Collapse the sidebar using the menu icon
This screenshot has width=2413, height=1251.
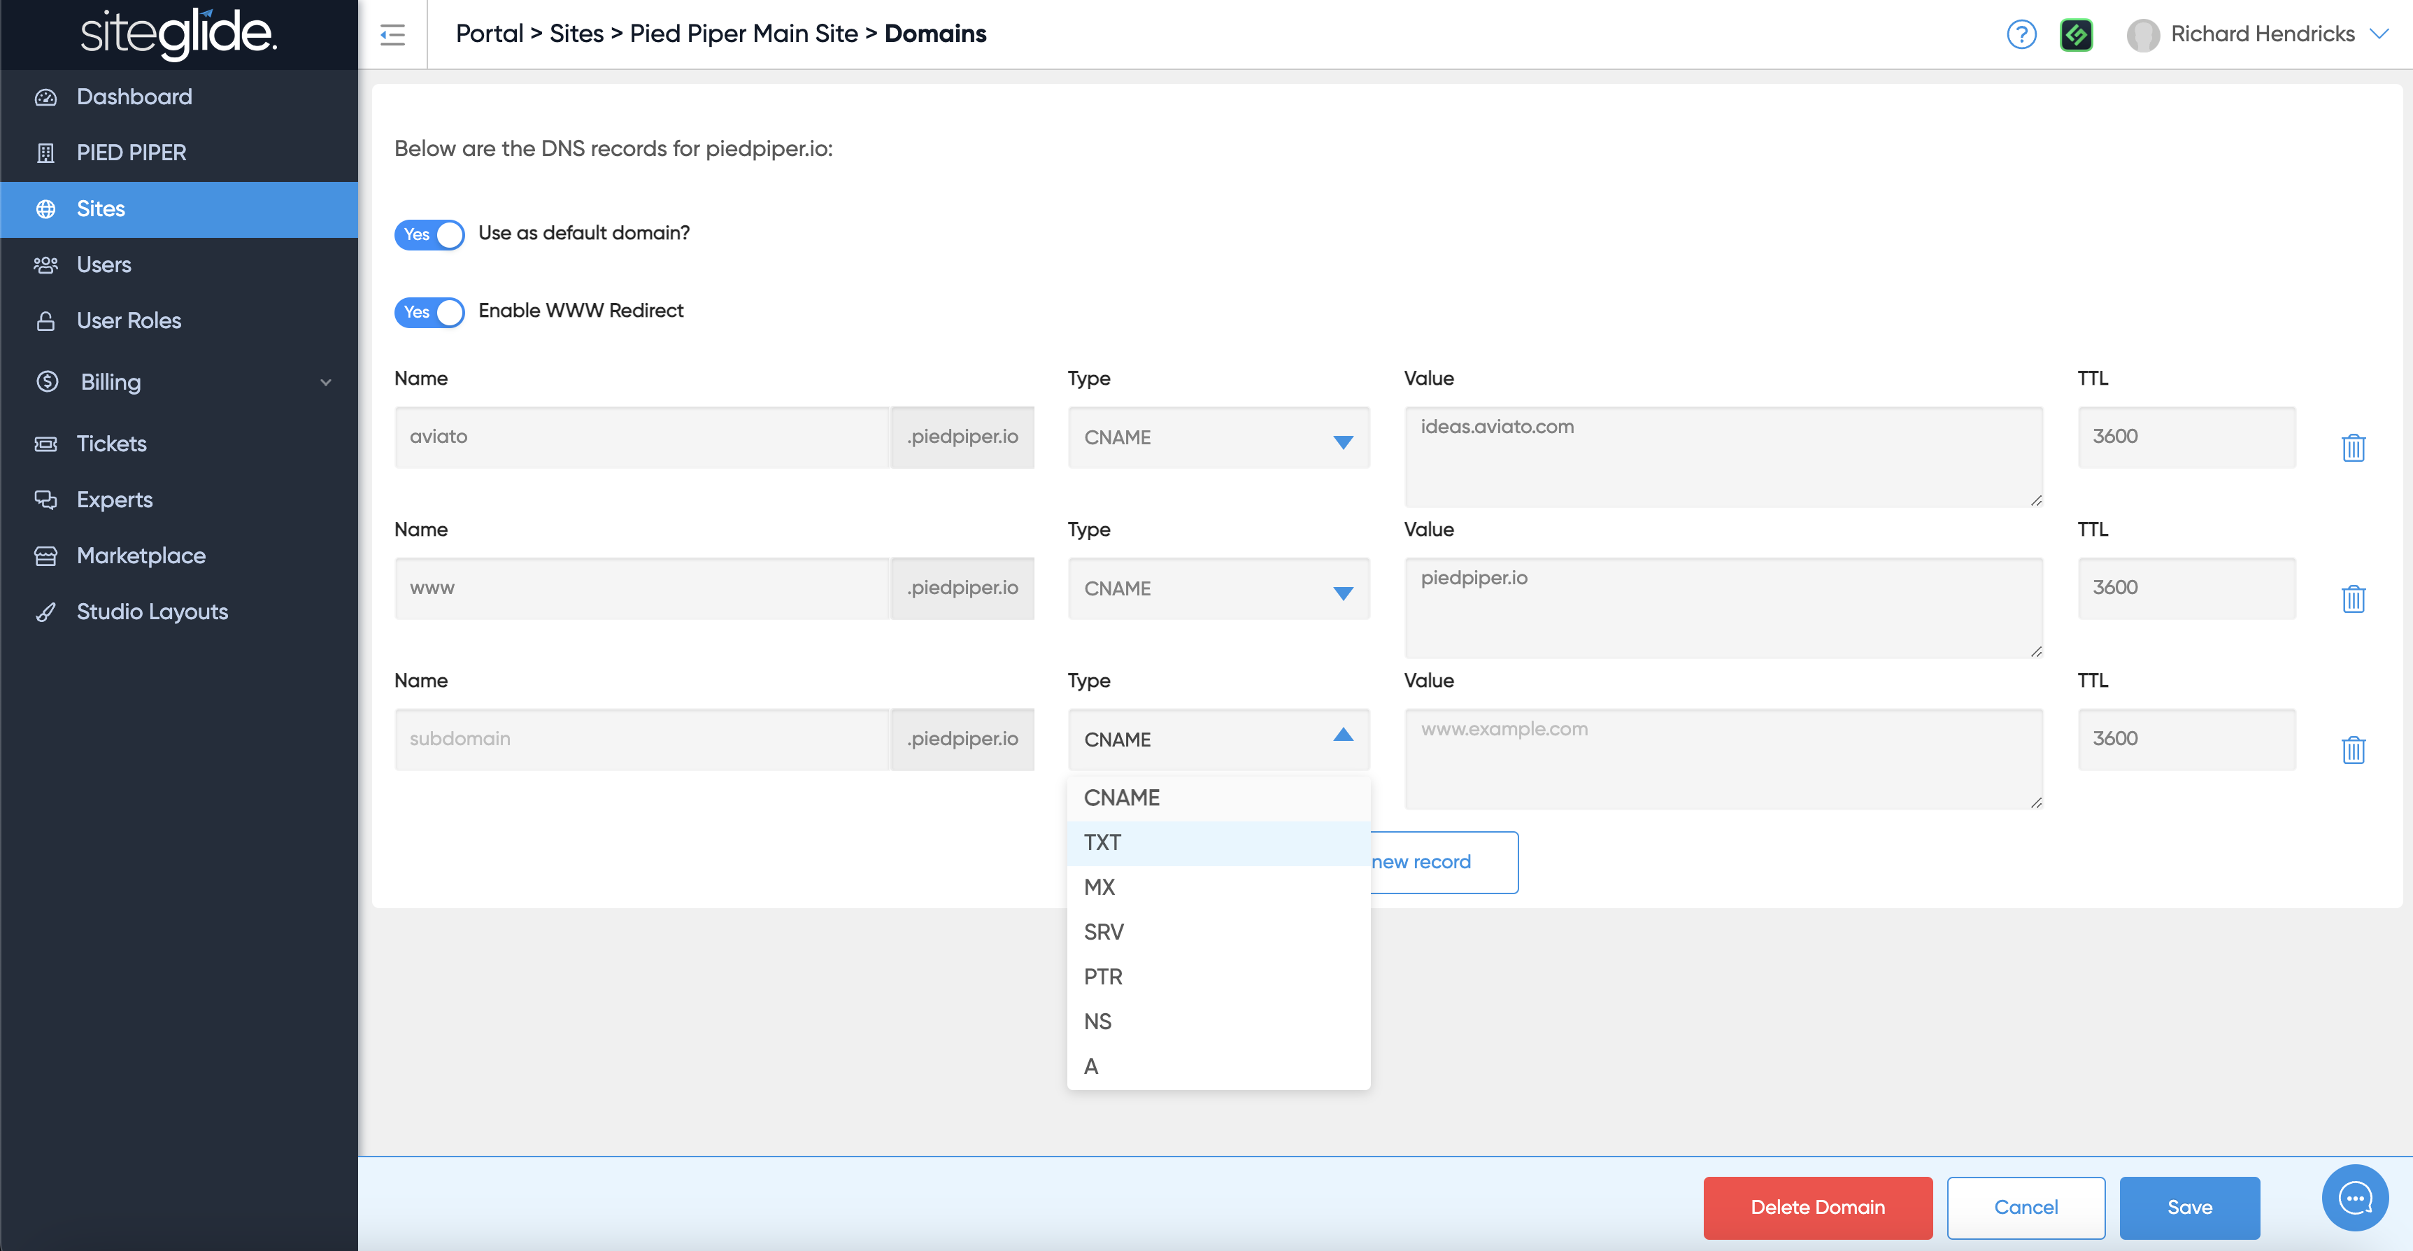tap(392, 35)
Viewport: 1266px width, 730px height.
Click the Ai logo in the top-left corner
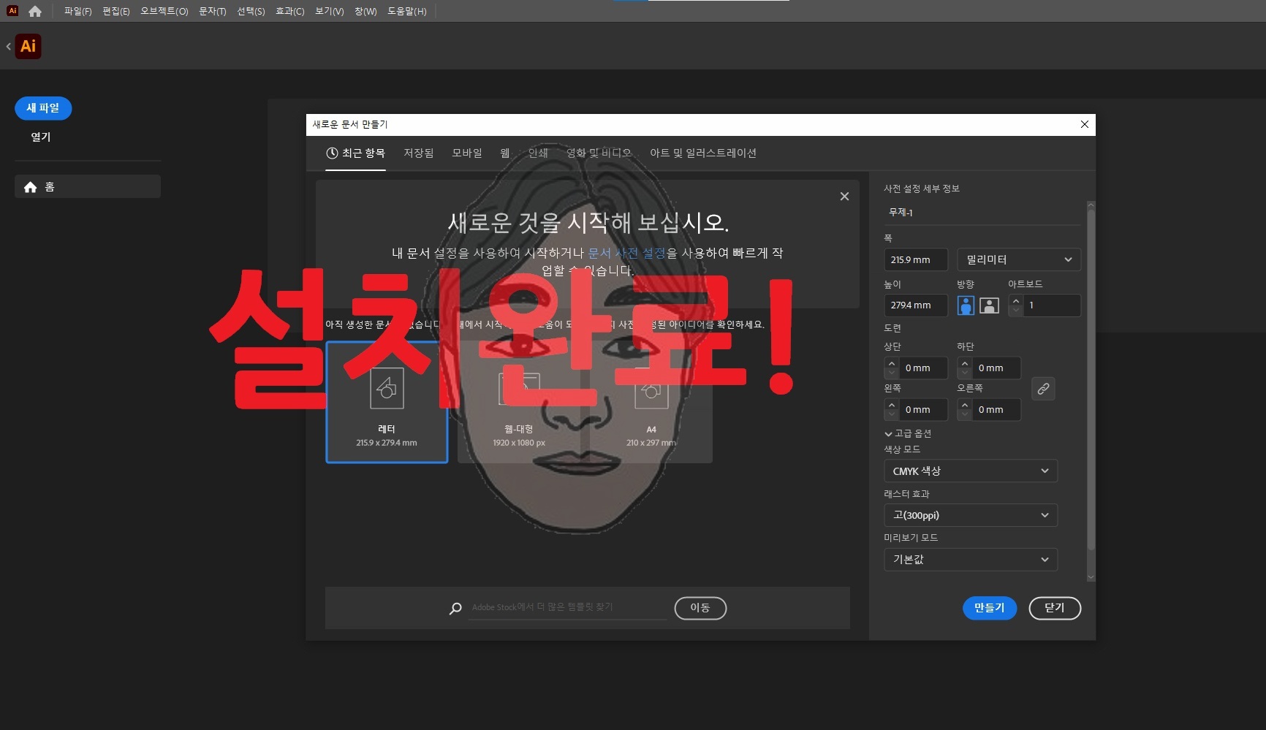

### Exercise details
Output each line exactly as shown above; no pictures go in the copy.

### Written response
Collapse the sidebar using the menu icon
This screenshot has width=2413, height=1251.
tap(392, 35)
Viewport: 1266px width, 730px height.
Click the Ai logo in the top-left corner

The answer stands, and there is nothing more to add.